🤖 AI Summary
This work addresses the challenge of ambiguous action decisions in long-horizon robotic manipulation, where visually similar observations across distinct task phases can mislead policy inference. To mitigate this, the authors propose KEMO—a lightweight, plug-and-play memory framework that automatically selects event-driven keyframes by fusing robot kinematics with visual filtering, thereby constructing compact temporal memory tokens. KEMO innovatively integrates a gated residual fusion mechanism with a keyframe-aligned loss weighting strategy and employs cross-attention to effectively merge memory tokens with current visual features, enhancing vision-language-action (VLA) policies. Evaluated on real-world dual-arm tasks, KEMO improves task success rate by 23.6% and phase completion rate by 34.1% over memory-free baselines.
📝 Abstract
Long-horizon robot manipulation remains challenging because similar observations may occur at different execution stages, while the appropriate action depends on previously completed operations.
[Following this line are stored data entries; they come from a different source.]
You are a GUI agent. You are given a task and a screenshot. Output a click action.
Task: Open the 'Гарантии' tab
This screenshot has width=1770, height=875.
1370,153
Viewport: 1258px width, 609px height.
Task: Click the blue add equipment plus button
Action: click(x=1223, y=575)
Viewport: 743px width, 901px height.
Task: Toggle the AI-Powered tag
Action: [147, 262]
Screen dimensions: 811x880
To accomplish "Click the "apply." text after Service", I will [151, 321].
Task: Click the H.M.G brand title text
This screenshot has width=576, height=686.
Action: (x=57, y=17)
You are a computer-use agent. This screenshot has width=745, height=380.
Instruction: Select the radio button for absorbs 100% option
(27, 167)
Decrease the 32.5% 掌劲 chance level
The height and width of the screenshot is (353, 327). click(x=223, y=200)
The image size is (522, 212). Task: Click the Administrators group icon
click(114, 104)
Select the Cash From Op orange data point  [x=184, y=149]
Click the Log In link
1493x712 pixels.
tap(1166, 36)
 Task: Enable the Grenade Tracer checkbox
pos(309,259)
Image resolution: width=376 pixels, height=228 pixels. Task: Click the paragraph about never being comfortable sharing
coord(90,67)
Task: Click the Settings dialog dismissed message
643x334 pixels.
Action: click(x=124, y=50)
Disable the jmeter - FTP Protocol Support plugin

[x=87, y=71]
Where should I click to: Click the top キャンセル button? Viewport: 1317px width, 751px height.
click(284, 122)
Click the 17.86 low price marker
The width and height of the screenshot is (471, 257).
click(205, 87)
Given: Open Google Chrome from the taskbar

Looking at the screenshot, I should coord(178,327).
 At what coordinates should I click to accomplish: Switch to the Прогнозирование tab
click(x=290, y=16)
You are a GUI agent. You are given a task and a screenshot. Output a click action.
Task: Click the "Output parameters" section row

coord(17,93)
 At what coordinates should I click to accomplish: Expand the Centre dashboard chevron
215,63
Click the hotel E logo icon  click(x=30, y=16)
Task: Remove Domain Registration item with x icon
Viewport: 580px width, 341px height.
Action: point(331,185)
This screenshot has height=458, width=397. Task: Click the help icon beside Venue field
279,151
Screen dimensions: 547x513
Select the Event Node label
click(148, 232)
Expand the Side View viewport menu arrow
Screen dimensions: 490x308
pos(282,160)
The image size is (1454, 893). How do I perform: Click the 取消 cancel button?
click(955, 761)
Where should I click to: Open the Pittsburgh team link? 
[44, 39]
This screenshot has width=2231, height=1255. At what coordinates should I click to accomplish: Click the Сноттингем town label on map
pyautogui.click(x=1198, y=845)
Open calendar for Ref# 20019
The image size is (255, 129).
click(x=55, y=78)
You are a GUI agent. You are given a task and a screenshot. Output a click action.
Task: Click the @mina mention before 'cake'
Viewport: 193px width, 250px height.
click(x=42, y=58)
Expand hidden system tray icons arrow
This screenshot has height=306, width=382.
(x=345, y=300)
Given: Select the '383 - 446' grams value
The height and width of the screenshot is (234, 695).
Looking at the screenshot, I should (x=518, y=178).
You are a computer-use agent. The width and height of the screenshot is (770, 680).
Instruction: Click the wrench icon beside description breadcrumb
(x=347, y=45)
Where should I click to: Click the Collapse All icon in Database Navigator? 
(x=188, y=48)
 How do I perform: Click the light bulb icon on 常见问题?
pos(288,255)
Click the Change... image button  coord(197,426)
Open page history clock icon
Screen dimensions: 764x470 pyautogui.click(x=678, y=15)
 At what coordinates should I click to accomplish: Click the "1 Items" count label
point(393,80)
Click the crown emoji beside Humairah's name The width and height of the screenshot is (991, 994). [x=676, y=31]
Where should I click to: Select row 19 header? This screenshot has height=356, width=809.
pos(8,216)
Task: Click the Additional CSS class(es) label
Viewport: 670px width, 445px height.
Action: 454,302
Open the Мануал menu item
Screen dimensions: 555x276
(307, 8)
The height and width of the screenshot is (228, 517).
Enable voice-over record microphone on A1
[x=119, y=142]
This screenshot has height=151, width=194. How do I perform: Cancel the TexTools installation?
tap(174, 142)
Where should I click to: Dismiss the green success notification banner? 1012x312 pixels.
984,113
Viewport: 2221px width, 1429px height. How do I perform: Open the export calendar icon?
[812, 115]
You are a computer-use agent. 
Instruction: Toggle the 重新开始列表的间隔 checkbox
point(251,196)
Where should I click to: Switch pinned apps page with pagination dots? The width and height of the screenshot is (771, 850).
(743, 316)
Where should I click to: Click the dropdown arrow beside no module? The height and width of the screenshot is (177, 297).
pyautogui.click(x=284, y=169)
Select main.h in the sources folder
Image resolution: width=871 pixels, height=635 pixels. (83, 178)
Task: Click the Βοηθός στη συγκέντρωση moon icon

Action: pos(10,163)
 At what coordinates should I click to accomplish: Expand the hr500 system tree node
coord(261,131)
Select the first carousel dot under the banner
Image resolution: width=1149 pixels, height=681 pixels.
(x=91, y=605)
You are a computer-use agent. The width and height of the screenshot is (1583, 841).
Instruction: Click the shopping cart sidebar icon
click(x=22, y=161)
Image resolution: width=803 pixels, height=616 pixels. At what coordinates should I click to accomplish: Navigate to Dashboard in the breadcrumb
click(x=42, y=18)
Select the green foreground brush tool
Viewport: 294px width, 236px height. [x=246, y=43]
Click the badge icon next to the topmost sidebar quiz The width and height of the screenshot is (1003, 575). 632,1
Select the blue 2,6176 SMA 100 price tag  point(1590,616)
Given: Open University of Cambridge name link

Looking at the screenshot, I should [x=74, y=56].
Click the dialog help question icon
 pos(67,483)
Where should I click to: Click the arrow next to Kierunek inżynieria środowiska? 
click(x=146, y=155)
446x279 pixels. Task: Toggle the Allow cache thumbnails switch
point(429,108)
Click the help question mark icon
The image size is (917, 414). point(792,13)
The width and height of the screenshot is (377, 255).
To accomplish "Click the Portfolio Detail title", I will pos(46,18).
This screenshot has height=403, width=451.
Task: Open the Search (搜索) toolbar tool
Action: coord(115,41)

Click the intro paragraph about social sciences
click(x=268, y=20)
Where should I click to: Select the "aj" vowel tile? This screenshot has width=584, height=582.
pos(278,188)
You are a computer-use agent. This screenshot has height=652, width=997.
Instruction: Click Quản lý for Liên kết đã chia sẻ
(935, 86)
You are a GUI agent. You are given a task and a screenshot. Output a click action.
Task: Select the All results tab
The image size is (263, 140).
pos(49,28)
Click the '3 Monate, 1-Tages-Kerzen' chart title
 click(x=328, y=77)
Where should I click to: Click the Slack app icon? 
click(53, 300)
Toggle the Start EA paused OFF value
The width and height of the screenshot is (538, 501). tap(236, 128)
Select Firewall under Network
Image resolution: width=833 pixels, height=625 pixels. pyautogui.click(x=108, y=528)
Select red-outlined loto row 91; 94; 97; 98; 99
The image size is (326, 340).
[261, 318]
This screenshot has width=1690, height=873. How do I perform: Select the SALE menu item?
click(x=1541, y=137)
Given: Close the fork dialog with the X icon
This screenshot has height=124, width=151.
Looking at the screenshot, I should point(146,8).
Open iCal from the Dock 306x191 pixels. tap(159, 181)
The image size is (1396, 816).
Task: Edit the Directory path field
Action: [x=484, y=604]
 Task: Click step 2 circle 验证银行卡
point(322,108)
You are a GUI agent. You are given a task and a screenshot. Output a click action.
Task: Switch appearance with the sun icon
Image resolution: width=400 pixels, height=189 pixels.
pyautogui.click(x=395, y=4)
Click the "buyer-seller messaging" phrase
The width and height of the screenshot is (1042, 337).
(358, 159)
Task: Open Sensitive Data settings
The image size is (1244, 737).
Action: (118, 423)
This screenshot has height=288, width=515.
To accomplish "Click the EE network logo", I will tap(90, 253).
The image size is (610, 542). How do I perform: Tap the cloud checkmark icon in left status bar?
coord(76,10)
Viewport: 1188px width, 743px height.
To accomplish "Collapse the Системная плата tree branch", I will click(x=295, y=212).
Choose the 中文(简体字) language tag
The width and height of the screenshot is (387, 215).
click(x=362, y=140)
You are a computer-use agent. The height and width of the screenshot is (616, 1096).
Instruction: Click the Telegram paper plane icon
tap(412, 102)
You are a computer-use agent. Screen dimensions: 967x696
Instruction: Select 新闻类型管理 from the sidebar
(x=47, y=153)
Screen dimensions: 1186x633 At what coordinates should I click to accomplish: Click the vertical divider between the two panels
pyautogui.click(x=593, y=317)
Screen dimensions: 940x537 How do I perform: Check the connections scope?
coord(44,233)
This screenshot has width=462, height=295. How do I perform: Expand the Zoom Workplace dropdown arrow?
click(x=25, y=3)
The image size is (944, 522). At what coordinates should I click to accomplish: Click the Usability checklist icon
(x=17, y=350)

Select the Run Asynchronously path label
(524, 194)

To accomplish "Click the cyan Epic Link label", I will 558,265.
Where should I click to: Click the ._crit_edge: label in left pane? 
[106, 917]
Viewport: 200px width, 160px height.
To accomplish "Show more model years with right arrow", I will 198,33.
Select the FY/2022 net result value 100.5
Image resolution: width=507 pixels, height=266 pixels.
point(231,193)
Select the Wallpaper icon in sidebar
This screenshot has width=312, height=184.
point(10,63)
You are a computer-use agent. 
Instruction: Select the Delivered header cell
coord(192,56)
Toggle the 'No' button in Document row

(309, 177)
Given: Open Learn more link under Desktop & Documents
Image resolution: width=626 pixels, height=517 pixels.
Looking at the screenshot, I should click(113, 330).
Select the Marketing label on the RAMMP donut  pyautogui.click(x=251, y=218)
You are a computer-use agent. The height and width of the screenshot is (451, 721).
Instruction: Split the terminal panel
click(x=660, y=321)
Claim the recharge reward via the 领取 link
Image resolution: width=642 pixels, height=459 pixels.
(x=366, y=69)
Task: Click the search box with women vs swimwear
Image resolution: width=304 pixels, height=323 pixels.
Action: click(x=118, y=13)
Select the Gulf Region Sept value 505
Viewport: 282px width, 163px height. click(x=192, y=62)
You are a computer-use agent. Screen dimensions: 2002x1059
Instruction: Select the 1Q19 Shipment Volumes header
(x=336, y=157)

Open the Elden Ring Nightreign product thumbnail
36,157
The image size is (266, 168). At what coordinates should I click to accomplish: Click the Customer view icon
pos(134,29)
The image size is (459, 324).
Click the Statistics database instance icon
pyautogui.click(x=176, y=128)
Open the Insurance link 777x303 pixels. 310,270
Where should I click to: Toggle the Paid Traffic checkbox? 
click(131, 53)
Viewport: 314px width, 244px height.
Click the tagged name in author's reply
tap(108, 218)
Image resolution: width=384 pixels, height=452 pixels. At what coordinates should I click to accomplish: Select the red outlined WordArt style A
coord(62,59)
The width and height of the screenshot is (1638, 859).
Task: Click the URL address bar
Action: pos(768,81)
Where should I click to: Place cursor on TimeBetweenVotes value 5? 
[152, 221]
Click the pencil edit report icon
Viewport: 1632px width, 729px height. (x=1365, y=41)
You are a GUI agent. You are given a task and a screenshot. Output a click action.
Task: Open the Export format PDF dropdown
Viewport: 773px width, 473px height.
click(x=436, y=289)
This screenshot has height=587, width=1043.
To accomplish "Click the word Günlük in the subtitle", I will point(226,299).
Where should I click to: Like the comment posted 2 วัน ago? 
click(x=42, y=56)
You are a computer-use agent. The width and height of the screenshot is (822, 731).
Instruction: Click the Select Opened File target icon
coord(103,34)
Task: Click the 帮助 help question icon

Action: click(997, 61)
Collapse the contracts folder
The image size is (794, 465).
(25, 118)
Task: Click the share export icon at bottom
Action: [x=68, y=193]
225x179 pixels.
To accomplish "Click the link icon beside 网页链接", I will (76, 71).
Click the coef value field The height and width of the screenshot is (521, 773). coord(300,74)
Memory can address this ambiguity by enabling policies to infer task progress from execution history. However, existing memory-augmented approaches often either retain dense histories that require compression or rely primarily on recent context that may discard earlier task-relevant events. In this work, we propose propose KEMO, a lightweight plug-in memory framework that automatically selectively preserves keyframes associated with task-relevant state changes for VLA policies. KEMO combines robot kinematics with visual filtering to detect events, encodes the selected keyframes as compact temporally ordered memory tokens, and integrates them with current visual features through cross-attention and gated residual fusion for VLA training. The detected events also define higher-weight training samples near critical transitions. We evaluate KEMO on various real-world dual-arm manipulation tasks spanning 2 to 6 scored subtasks, and trajectory length ranging from 830 steps to 2846 execution steps (durations from 28 to 95 seconds). Compared with the memory-free baseline (e.g., $π_{0.5}$), KEMO improves aggregate Task Success Rate by 23.6\% and Stage Completion Rate by 34.1\%. Ablations show that event-driven keyframe selection outperforms uniform sampling and recent-frame retention, while the proposed gated fusion and keyframe-aligned loss weighting provide complementary gains.